Previous Authentication Page
Dashboard and Reporting Features
Enhanced Dashboard Customization
The dashboards have been enhanced to make it easier for you to customize. Before this release, customizing the dashboards required visiting another page to change the title of the dashboard, create, edit, and delete widgets, and resize and move the widgets. You can now make all of these changes directly on the dashboard. If you create, resize, or move a widget, adjacent widgets automatically move to prevent overlapping.
CloudLock and CipherCloud
The Zscaler Cloud Applications Dashboard features a widget, Cloud Application Trend, which displays all the cloud apps used by your organization. In addition to our partnership with Skyhigh, Zscaler has partnered with CloudLock and CipherCloud to provide a risk profile for each application. Starting with this release, you can point to a cloud app in the widget and view the risk score provided by all three.
Excluding Location Filter
You can now exclude locations from all user-related reports in the Dashboard, Interactive Reports, and the Executive Report. Before this release, you could only exclude locations from user reports
Admin Portal Enhancements
All fields in the Policy and Administration tabs now provide tooltips so users can quickly get the information they need, without leaving the portal.

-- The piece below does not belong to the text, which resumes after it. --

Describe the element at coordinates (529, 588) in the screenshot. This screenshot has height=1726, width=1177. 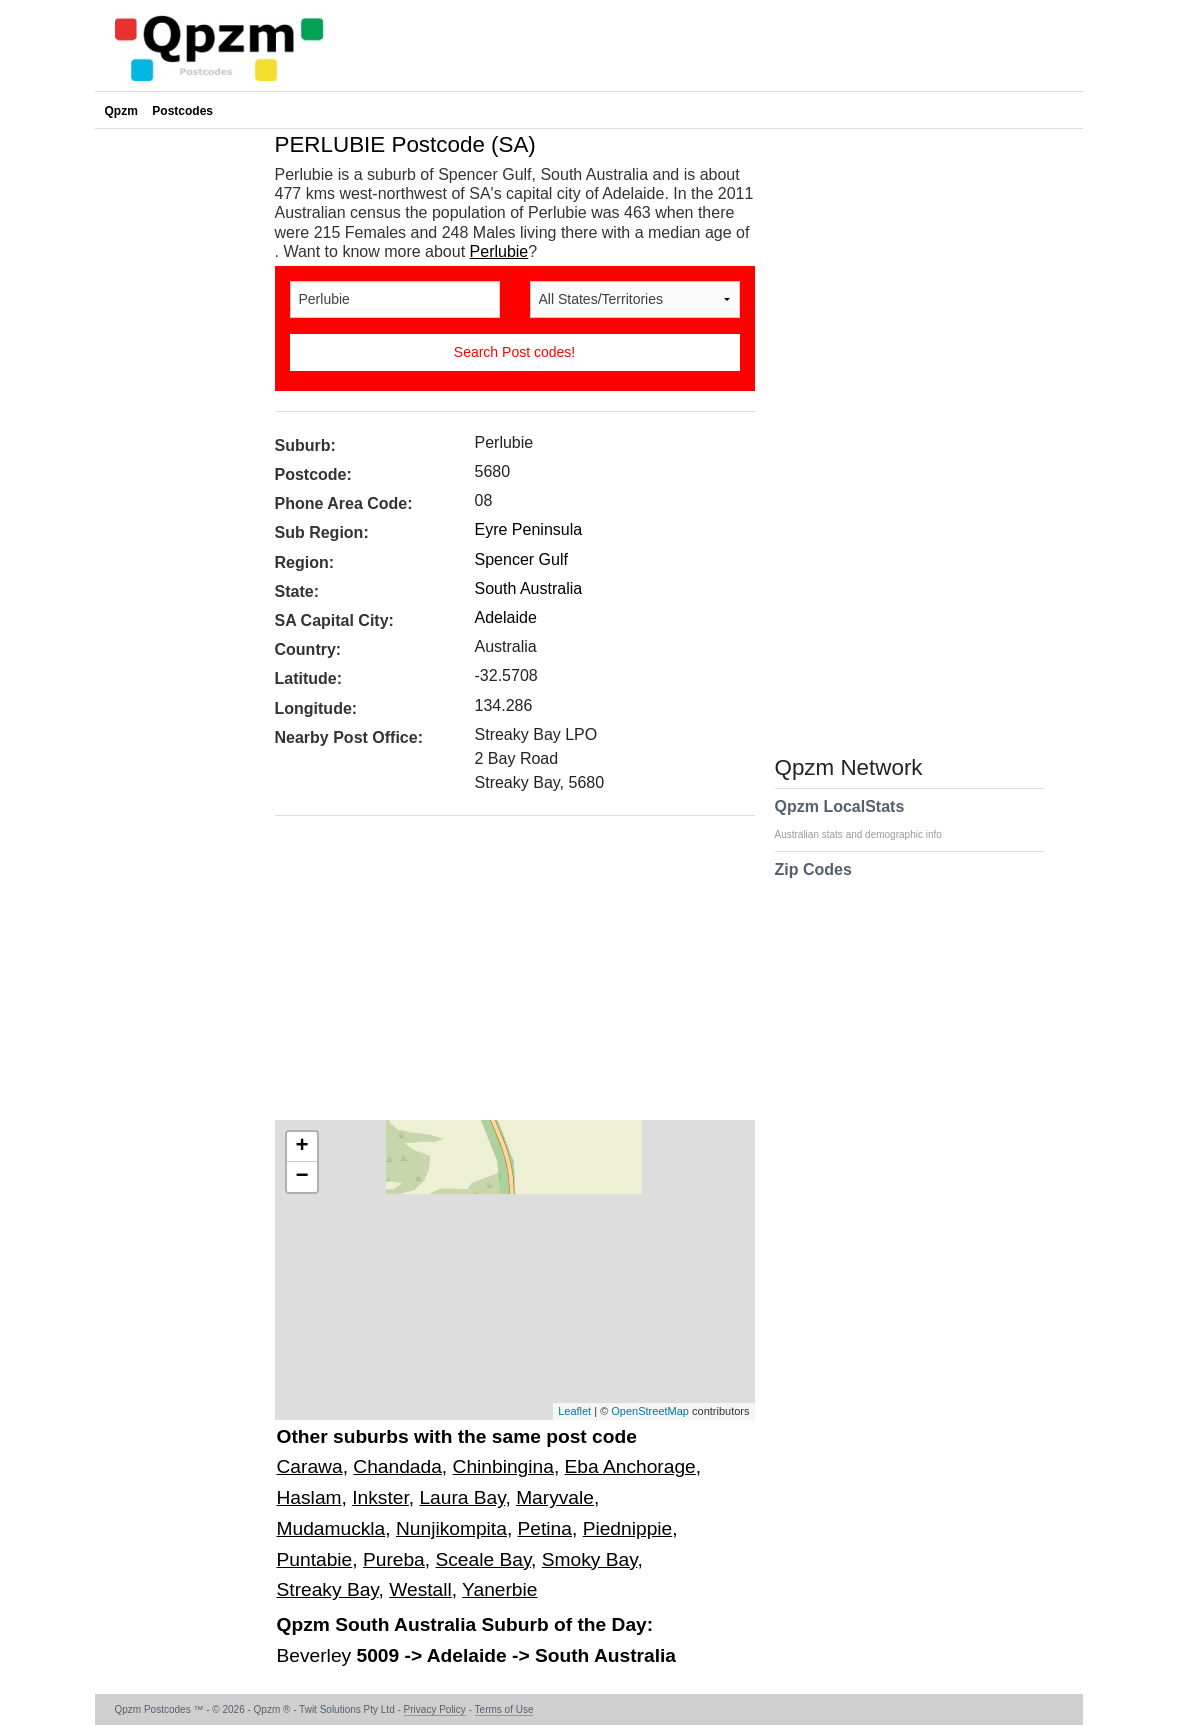
I see `South Australia` at that location.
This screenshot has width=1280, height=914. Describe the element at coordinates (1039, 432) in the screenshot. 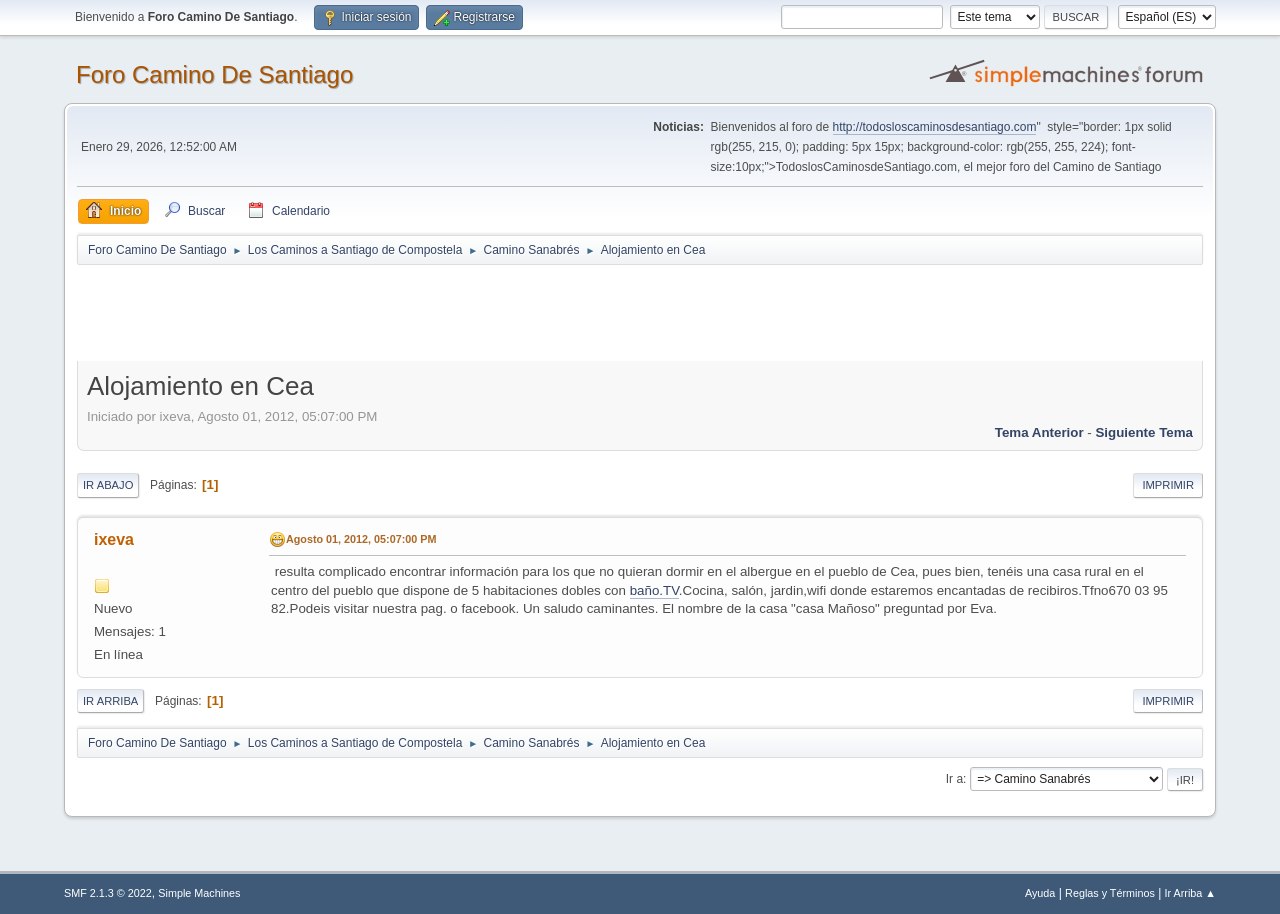

I see `Tema anterior` at that location.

You can now view the Zscaler recommendations for each policy by clicking Recommended Policy, as shown below.
End User Subscription Agreement (EUSA) Notification
You can now access the EUSA from the admin portal if your account is in the “Agreement Pending” state. When your account has this status, the notification will appear at the top of the admin portal as a reminder to accept the EUSA. You can click the notification to see and accept the EUSA.

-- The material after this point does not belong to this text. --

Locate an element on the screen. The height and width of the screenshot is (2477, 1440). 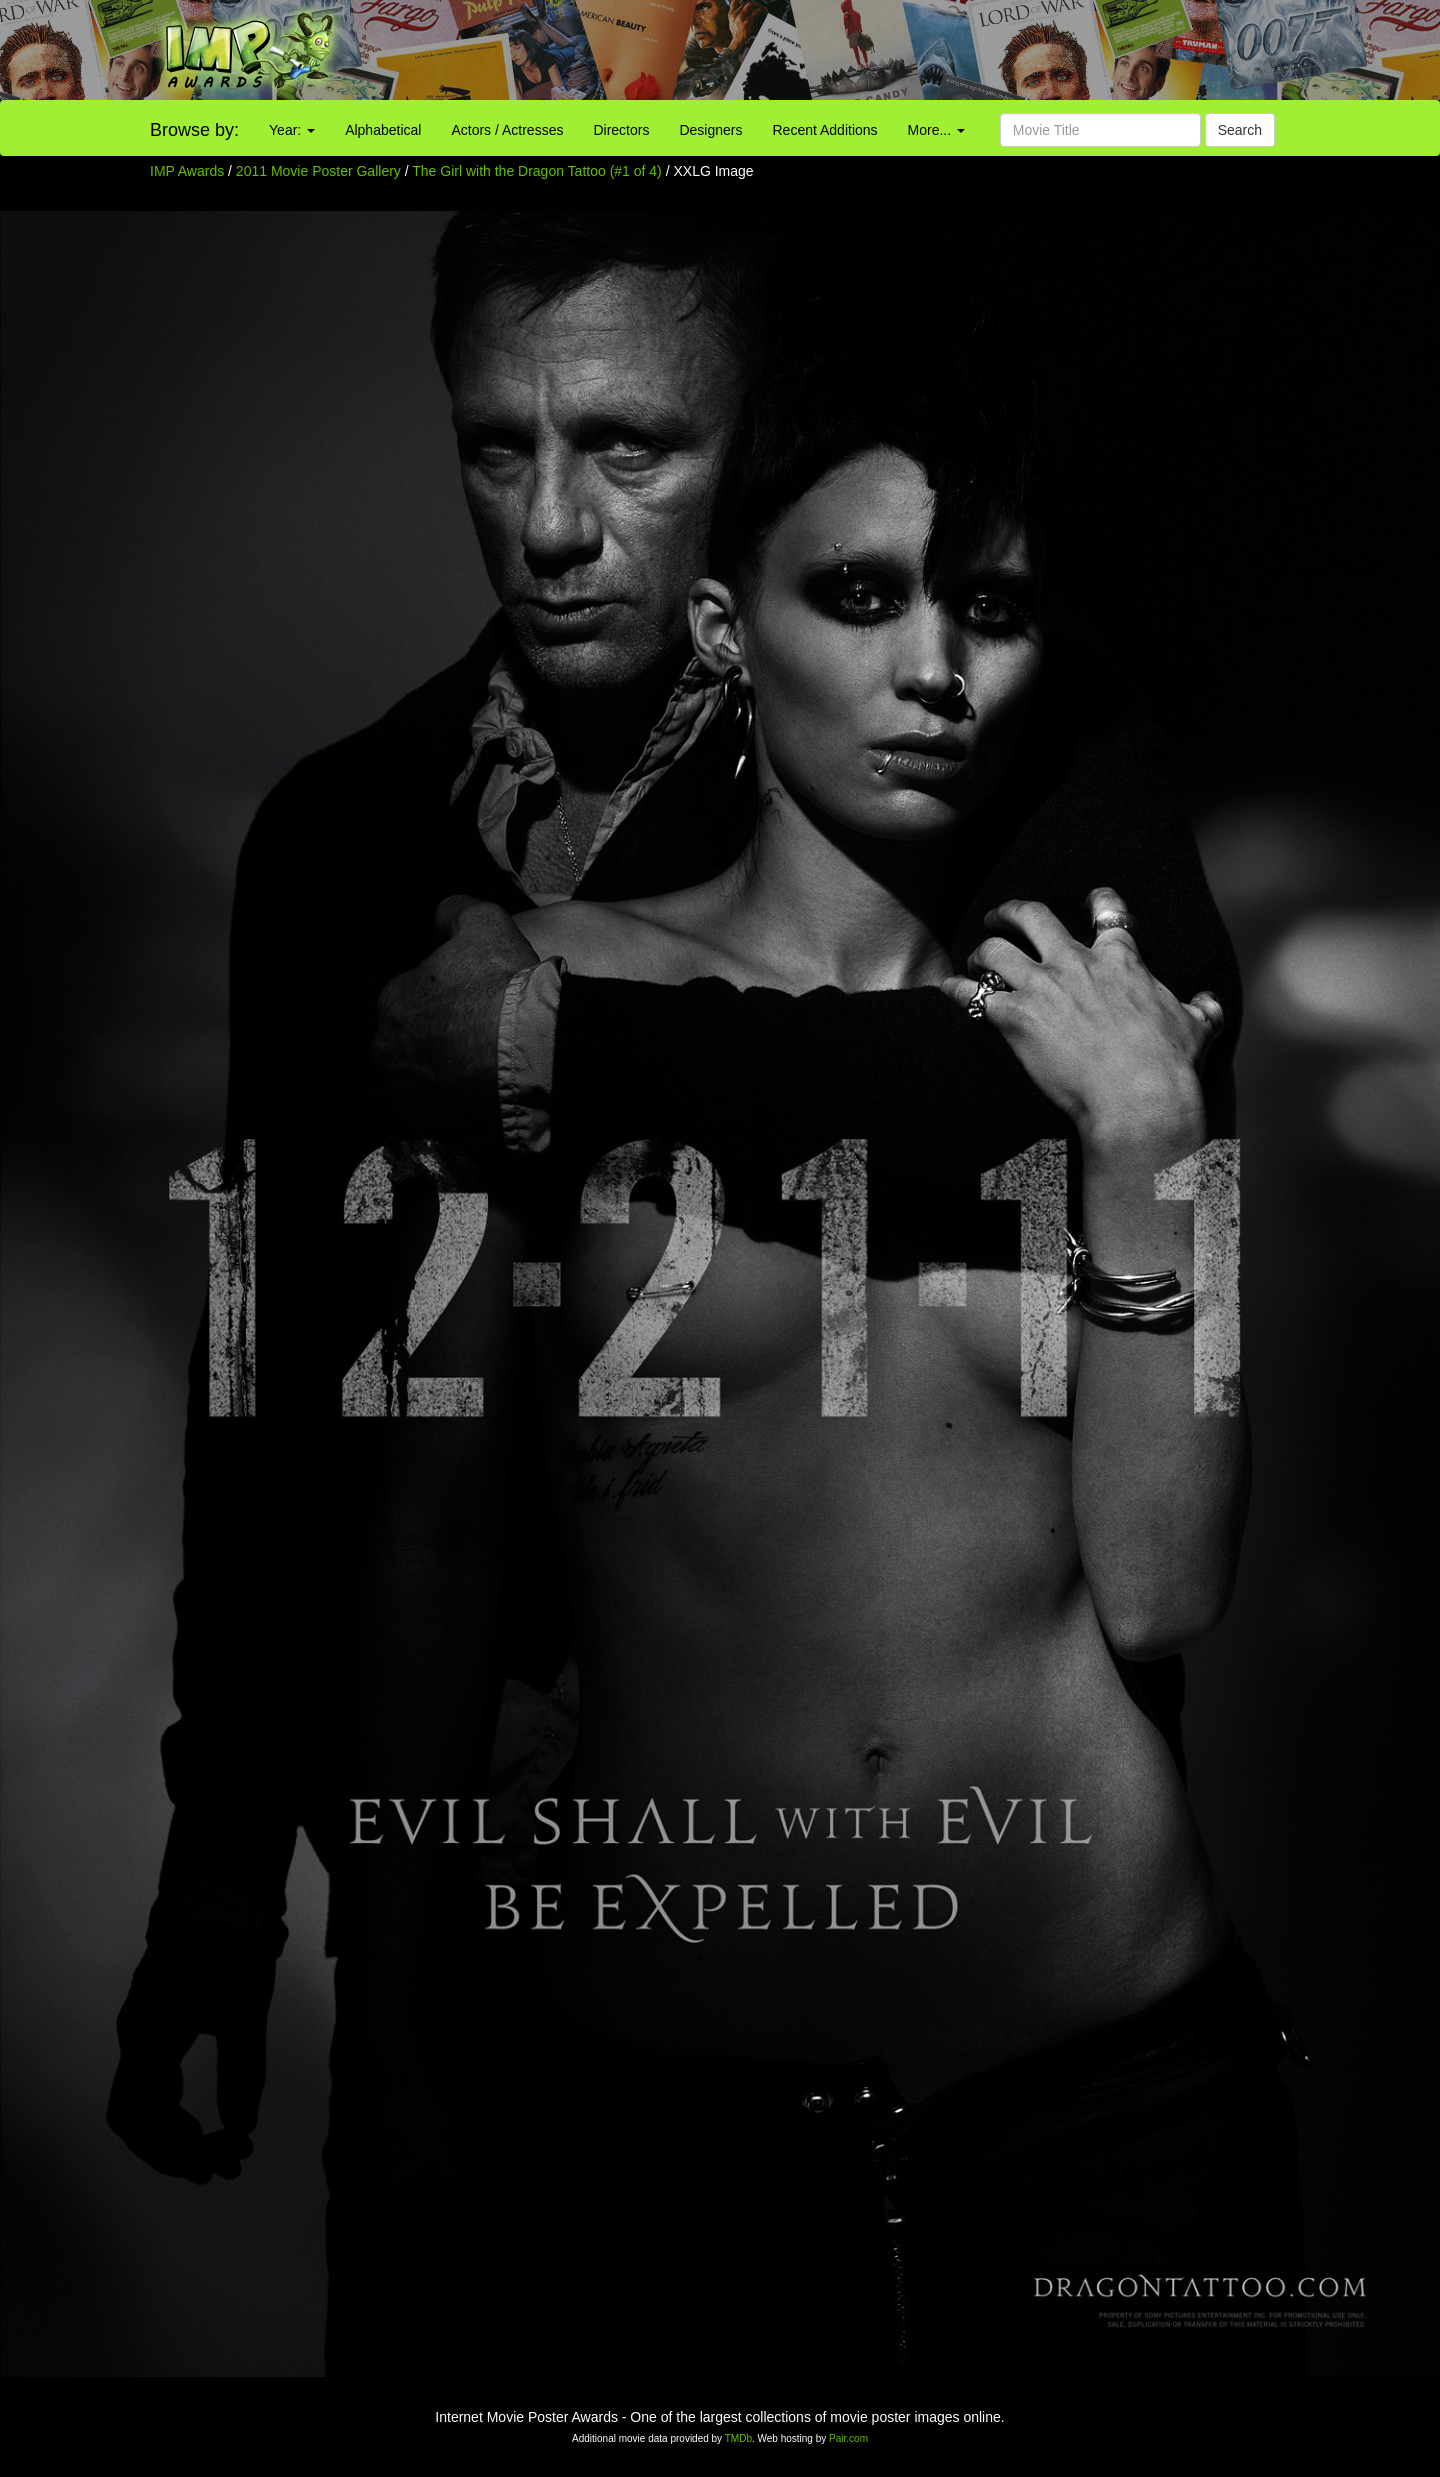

The user icon now displays your company name in addition to your username when you hover over it.
Enhanced End User Notifications
Zscaler has enhanced the end user notifications (EUNs). Note that the steps to configure notifications have not changed, and you can still customize your EUNs. See below to see an example of the previous EUN template, followed by an example of the new EUN template.
Previous EUN Template
Next Generation Firewall Enhancements
Outbound Firewall Improvements
The Zscaler firewall has been enhanced as follows:
- The Zscaler service now provides the ability to redirect outbound HTTP, HTTPS, FTP and DNS traffic that is destined to a non-standard port and that does not match any predefined network service to the web engine for inspection. For example, if HTTP traffic is destined to a server on a non-standard port, Zscaler redirects the traffic to the web proxy engine even if the port is not configured in an HTTP predefined services group. New deployments will have these options enabled by default. Organizations with existing firewall subscriptions that are upgrading to this release will have to enable these options.

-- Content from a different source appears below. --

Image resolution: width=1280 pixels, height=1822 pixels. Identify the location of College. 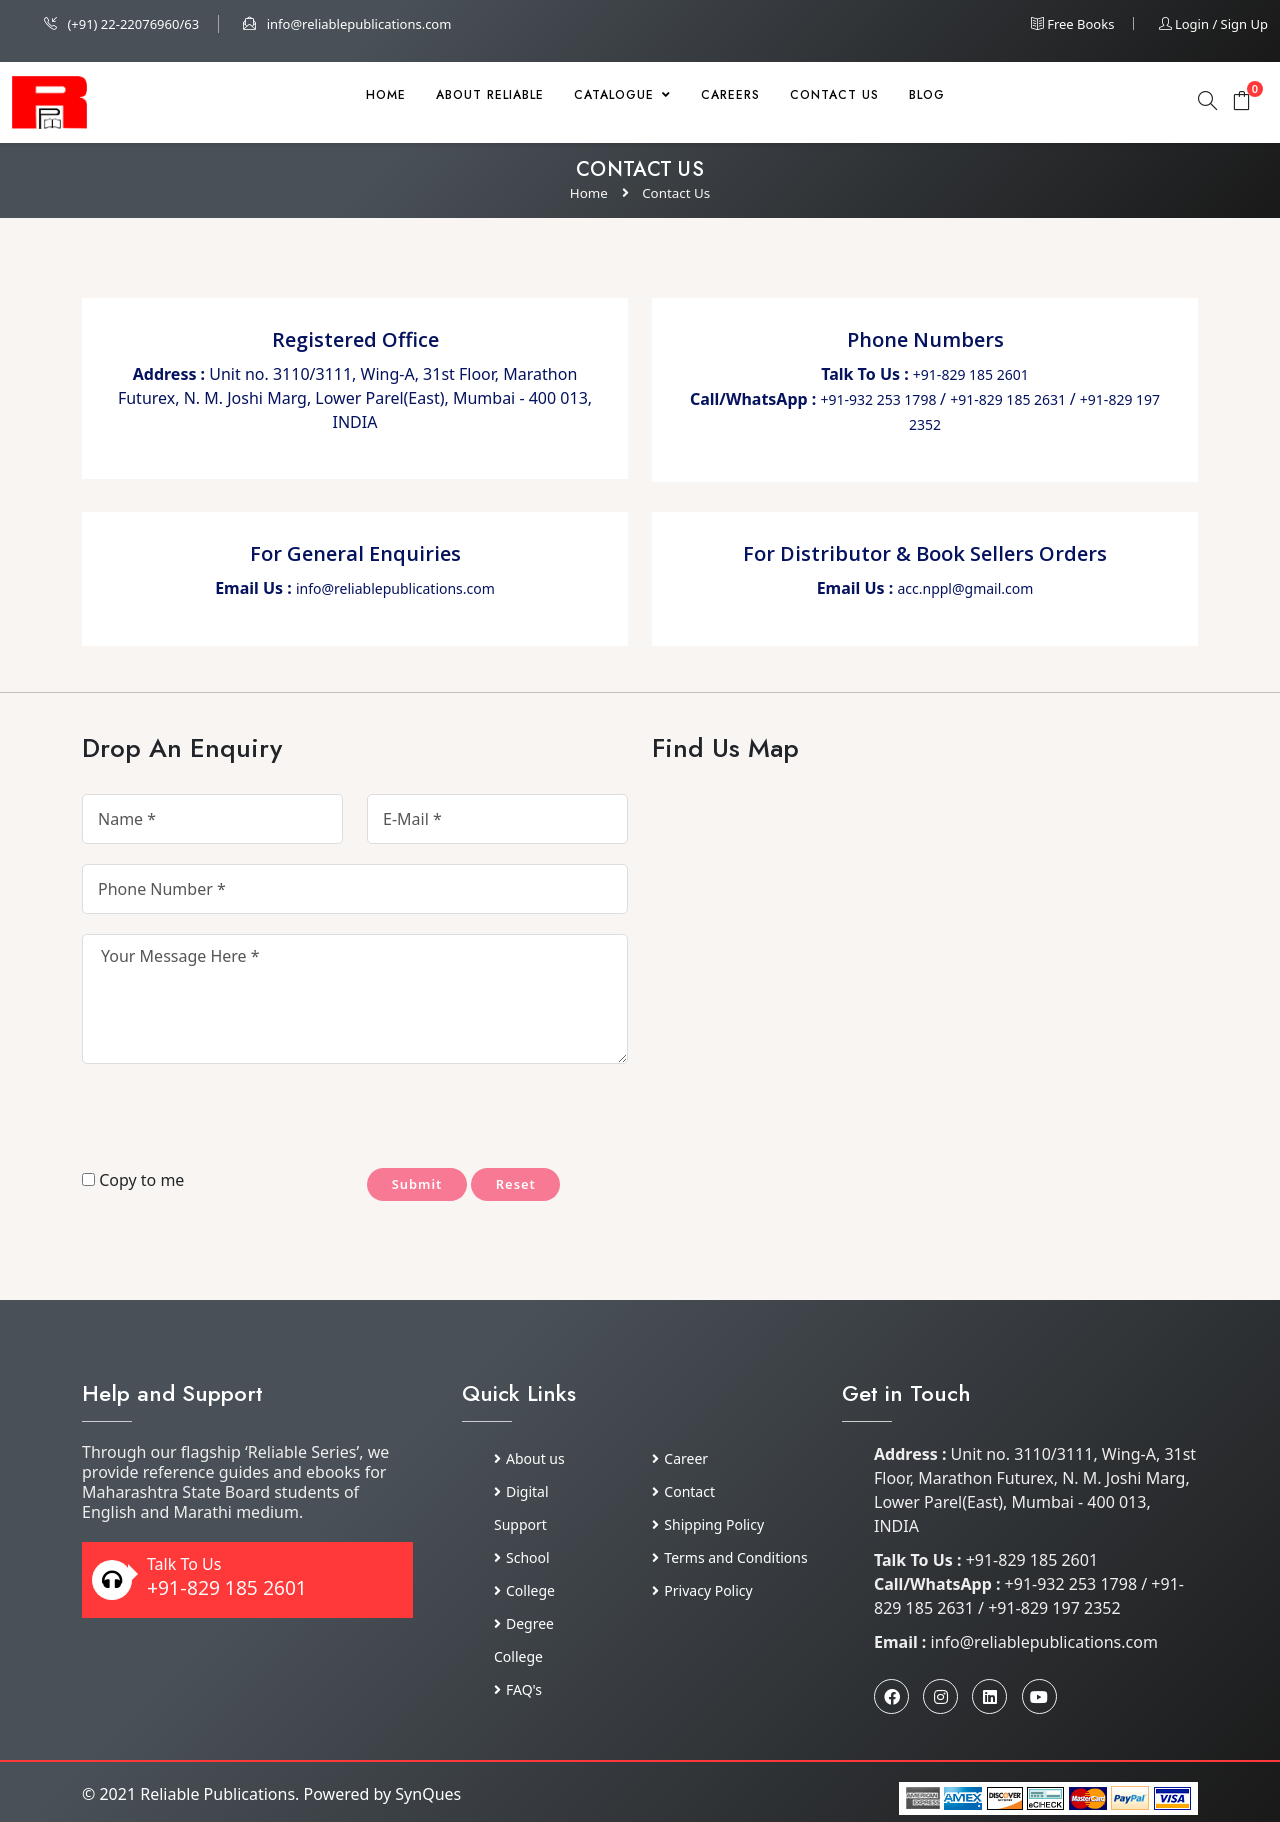
(524, 1590).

- You can now create network services with overlapping ports for the same protocols and add these network services to the firewall control policy. For example, FTP on port 21 is a standard network service. A custom network service that includes port 21 can now be defined.
Support for RTF files in ABA
The Advanced Behavioral Analysis feature has been enhanced to support Rich Text Format (RTF) file types. If you have an Advanced Behavioral Analysis subscription, you can now select RTF file types when adding rules to your Behavioral Analysis policy.
Improvements in Surrogate IP
The Surrogate IP feature has been enhanced to provide more stable user-to-IP mappings, regardless of events in the Zscaler cloud. In earlier releases, some events may have intermittently disrupted the mappings.